◆ Pixel coordinate grounding data:

Start of Block

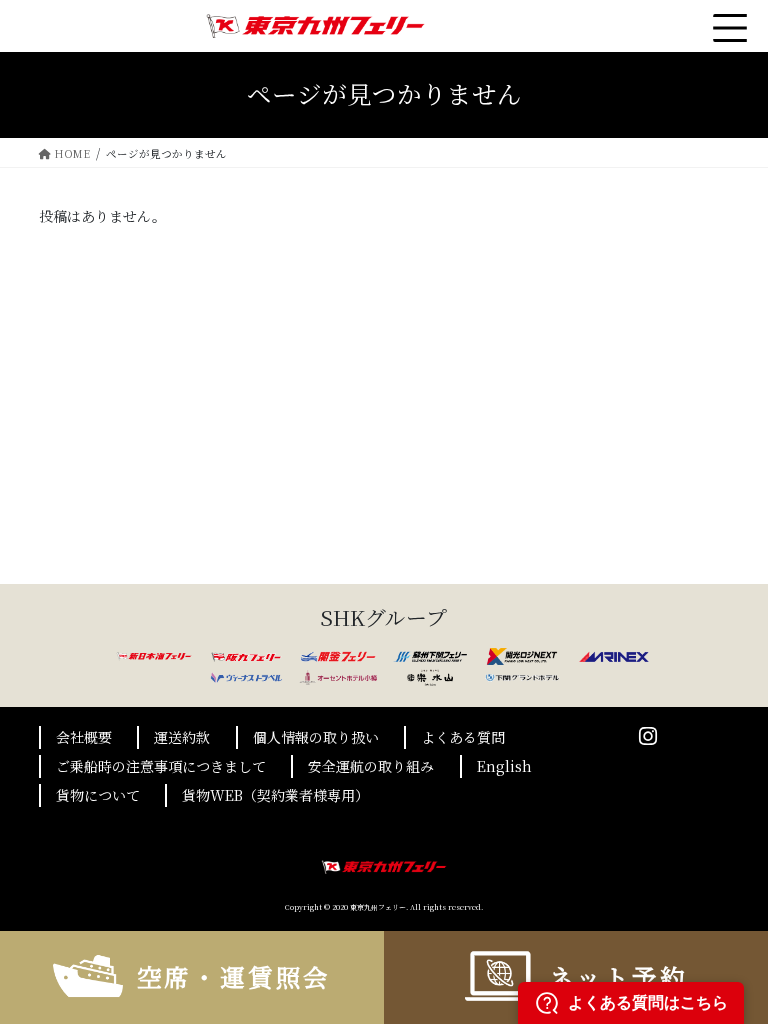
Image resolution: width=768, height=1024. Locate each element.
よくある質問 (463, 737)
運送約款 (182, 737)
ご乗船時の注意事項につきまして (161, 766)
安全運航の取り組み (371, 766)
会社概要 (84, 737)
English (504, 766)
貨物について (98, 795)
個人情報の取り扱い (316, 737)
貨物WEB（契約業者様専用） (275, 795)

End of Block

◆ What the exercise asks: Each line of the data above must be reproduced as written. Skip the pictures.

◆ Worked solution:
Image resolution: width=768, height=1024. Locate each element.
よくある質問 (463, 737)
運送約款 (182, 737)
ご乗船時の注意事項につきまして (161, 766)
安全運航の取り組み (371, 766)
会社概要 (84, 737)
English (504, 766)
貨物について (98, 795)
個人情報の取り扱い (316, 737)
貨物WEB（契約業者様専用） (275, 795)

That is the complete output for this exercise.